Salary (Rate): undetermined

City: undetermined

Country: United States

Working Arrangements: remote

IR35 Status: undetermined

Seniority Level: undetermined

Industry: IT

Detailed Description From Employer:

Job Title : AI Application Engineer – AWS Bedrock

Hire type: Contract.

Location: 100% Remote

Note: Need W2 Candidates Only

Role Summary

The AI Application Engineer builds the prototypes, services, workflows, and integrations that bring generative AI use cases to life on AWS. This is a hands-on role: the engineer pairs directly with the customer's developers in joint build sessions, turning designs into working software while transferring knowledge so the customer's team becomes self-sufficient.

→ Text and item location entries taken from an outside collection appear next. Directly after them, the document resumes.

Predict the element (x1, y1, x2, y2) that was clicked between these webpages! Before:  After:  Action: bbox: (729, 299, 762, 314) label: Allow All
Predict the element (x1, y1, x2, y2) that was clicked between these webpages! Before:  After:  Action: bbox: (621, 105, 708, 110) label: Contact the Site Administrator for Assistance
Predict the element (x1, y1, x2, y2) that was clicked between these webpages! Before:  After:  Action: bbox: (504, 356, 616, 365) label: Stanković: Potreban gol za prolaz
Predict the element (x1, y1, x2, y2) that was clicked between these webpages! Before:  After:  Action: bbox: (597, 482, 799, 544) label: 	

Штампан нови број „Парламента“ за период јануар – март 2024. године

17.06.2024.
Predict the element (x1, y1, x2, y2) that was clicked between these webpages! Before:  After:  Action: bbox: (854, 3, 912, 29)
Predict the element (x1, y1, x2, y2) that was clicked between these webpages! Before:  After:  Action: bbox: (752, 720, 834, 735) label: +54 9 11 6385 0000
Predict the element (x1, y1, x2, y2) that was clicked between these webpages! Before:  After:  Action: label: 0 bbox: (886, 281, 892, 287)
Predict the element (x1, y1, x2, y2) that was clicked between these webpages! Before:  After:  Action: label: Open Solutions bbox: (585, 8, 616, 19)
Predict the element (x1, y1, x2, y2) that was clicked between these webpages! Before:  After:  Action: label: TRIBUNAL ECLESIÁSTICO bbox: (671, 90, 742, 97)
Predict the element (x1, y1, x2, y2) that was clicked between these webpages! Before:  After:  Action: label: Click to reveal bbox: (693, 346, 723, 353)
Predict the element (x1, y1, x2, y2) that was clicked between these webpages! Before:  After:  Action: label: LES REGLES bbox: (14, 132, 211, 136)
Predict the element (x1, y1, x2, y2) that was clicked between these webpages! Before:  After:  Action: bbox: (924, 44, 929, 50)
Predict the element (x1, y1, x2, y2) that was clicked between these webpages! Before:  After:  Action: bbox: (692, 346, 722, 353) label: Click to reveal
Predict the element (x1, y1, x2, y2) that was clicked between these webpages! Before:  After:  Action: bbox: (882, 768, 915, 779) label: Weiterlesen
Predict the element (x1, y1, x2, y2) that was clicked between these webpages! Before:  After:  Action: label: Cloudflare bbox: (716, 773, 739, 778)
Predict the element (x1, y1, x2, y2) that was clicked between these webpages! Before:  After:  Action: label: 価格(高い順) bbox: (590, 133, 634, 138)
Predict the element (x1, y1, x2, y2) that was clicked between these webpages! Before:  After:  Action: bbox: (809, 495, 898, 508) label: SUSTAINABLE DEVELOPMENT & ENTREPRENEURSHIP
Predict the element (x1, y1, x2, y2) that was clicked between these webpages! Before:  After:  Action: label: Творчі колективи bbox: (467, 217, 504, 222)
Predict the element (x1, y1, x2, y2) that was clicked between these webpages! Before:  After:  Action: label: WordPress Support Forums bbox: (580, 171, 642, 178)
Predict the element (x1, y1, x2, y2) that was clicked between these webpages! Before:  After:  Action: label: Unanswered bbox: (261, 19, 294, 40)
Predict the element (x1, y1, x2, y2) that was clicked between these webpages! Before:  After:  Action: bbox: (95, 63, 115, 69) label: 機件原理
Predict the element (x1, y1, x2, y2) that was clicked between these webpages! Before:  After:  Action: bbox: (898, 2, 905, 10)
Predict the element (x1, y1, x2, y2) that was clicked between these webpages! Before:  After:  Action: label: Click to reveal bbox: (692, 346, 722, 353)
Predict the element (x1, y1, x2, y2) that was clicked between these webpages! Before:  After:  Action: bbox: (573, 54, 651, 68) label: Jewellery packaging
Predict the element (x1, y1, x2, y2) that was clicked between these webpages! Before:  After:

The work spans Bedrock applications and agents, enterprise integrations, MCP-based tooling, and spec-driven development.

Key Responsibilities

  • Build prototypes and pilot-ready services implementing AI use cases on Amazon Bedrock, including RAG and Bedrock Agents.
  • Develop APIs, UI components, and workflow integrations connecting AI capabilities to enterprise applications and data sources.
  • Build document intake, classification, and extraction workflows using services such as Amazon Textract and Step Functions where relevant.
  • Configure and integrate MCP (Model Context Protocol) servers, and work within Kiro spec-driven development workflows, hooks, and steering rules.
  • Implement integrations with the Microsoft 365 ecosystem (SharePoint, Outlook/Exchange, Teams, OneDrive) and delivery/observability tools such as ServiceNow, Jira, GitHub, Dynatrace, or Wiz where approved.
  • Pair with customer developers in joint build sessions, demonstrating implementation techniques and helping them become self-sufficient.
  • Implement guardrails, evaluation tests, and grounding/citation behavior according to the architect's designs.
  • Write clean, tested, documented code following reusable development standards, and contribute reusable templates and playbook material.

Required Qualifications

  • Strong software engineering skills in a common language such as Python, TypeScript/Node.js, or Java.
  • Hands-on experience integrating with LLM or generative AI APIs (Amazon Bedrock preferred) and building RAG or agent-style features.
  • Working knowledge of core AWS services for compute, storage, APIs, and identity, including security fundamentals beyond the AI stack.
  • Comfort building REST/serverless services, integrations, and automation.
  • Experience integrating with enterprise systems via APIs (e.g., Microsoft 365 / Graph, ServiceNow, Jira, GitHub) and handling authentication and access controls.
  • Ability to work directly with a customer's developers in a collaborative, pairing-oriented way and contribute to knowledge transfer.
  • Good written and verbal communication.

Preferred Qualifications

  • Experience with MCP server configuration and with Kiro or other spec-driven development tooling.
  • Experience with vector databases, embeddings, and search/retrieval tooling.
  • Familiarity with CI/CD, infrastructure-as-code, and testing best practices on AWS.
  • Exposure to regulated or public-sector environments and responsible-AI / PHI-PII handling.
  • AWS associate-level certification.

Location & Travel

  • This is a US-only position; candidates must be authorized to work in and based in the United States.
  • The role is primarily remote but may require travel up to 10% to 15% during the engagement for on-site workshops and customer sessions.

Experience Level

5 to 10 years experience with at least 2 years of relevant technical stack experience.